● **TO-DO LIST**
**A.** In the post on ontologies and business-object reuse, what year is given for the "Design Patterns" book?
**B.** Condense the paragraph beginning "The theme is of course perennial" from the post on ontologies and business-object reuse into a short bulleted list that keeps its main facts.
**C.** Extend the post on ontologies and business-object reuse, starting right after its final sentence.

● **EXTRACT PROVIDED**
----------

Here I really must applaud that introduction to the whole

statement of purpose!  Note the key starting-point:  the social

scene of concord and discord which we have to accept and face if

our conceptual analyses (John Sowa's apt phrase) and syntheses

(here aka "ontologies") are to be effective.

 

The theme is of course perennial, and it has particular

manifestations in Information Systems.  For example, here I take

up the angle of Ralph Johnson, the main author of the "Gang of

Four"'s classic book, "Design Patterns", which in 1995 perhaps

represented the high tide of the pattern movement.  His paper,

http://jeffsutherland.com/oopsla96/johnson.html, for the OOPSLA'96

Business Object Design and Implementation Workshop,

http://jeffsutherland.com/oopsla96/index.html, opened with these

two paragraphs, rather prophetic of our present ontology scene if

for "object" or "class" we substitute "ontology":

 

> For business objects to be reusable, they must be at the right

> level of abstraction. Classes like Customer and Invoice will not

> be very reusable because they are too specific, and each company

> will have its own version of them. On the other hand, classes

> like Business Object and Business Transaction are too general.

> We don't need another general-purpose object model.

----------

● **DATA SHOWN**
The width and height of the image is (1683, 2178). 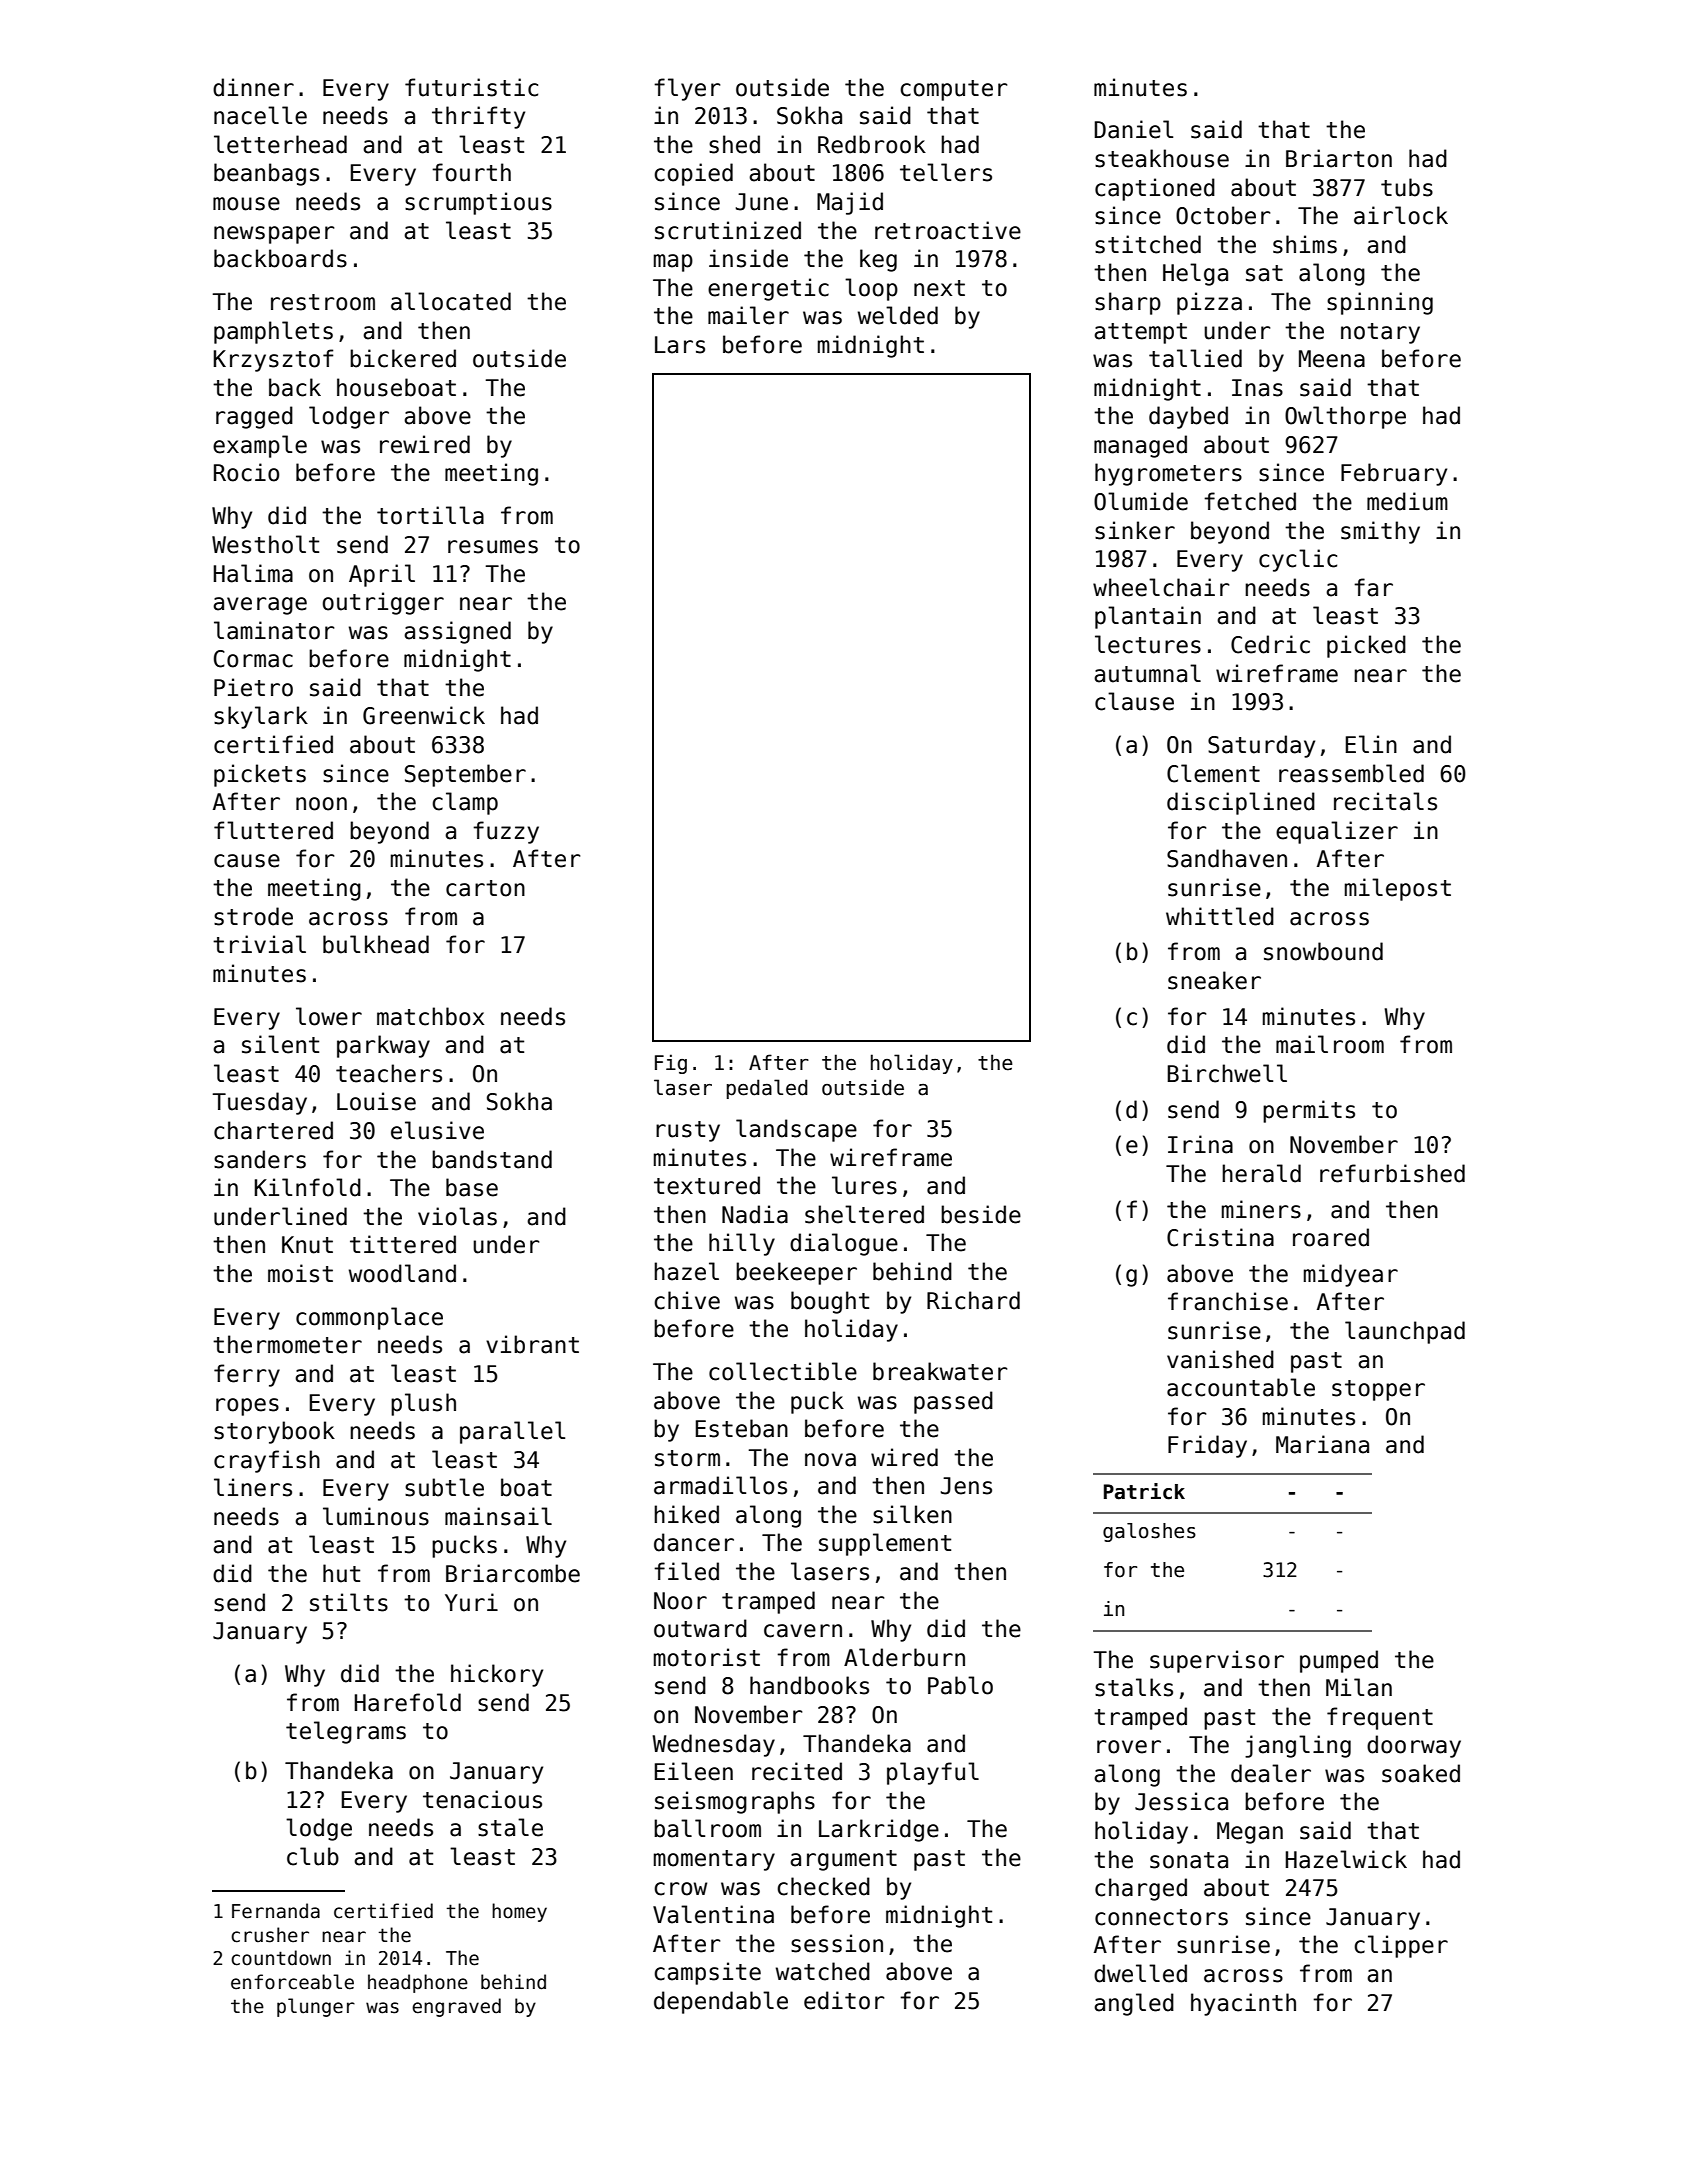 What do you see at coordinates (1214, 980) in the image?
I see `sneaker` at bounding box center [1214, 980].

----------

● **RESPONSES TO THE TASKS**
**A.** 1995

**B.**
- The theme is perennial and shows up in particular ways in Information Systems.
- The writer takes the angle of Ralph Johnson, the main author of the "Gang of Four"'s classic book "Design Patterns."
- In 1995 that book perhaps represented the high tide of the pattern movement.
- Johnson wrote a paper for the OOPSLA'96 Business Object Design and Implementation Workshop.
- The paper opened with two paragraphs. The writer finds them rather prophetic of the present ontology scene if "ontology" is substituted for "object" or "class."

**C.**
> 

> Reusable business objects will have to thread the gap between

> solutions that are too specific and too general. There will not

> be a single model of business objects. Instead, there will be a

> set of specialized models that work together. The important

> research problems are to figure out the models that are needed,

> to define each one, and to learn how they can be used together.

 

Then my response to that paper,

http://jeffsutherland.com/oopsla96/johnspot.html, opened with my

own take on some of his words, under the heading "Reconciling

diffference and similiarity":

 

> Your opening sentence is certainly true:

> 

> > For business objects to be reusable, they must be at the right

> > level of abstraction.

> 

> Then under your heading "Different Models" you correctly

> emphasize some of the real and difficult problems lying in wait

> for anyone foolish enough to try to provide for the degree of

> commonality between needs that would make reusability feasible.

> 

> Finally (in your last sentence), you seem to adopt a very

> cautious though obviously practical approach:

> 

> > How to make different models interact will be one of the more

> > interesting and important research problems in this field,

> > because I am convinced that there will be many specialized

> > models for business objects, and they will have to interact.

> 

> Well, here is that person foolish enough to try (as I said in my

> paper [http://jeffsutherland.com/oopsla96/spottisw.html] and

> faq): I am asserting precisely that you _can_ have your cake and

> eat it!  You _can_ have full relativity (difference) plus fine

> reusability (similarity).

 

My assertions are still very applicable to objects and classes,

and of course to ontologies.  Note how Johnson's opening sentence,

 

> For business objects to be reusable, they must be at the right

> level of abstraction.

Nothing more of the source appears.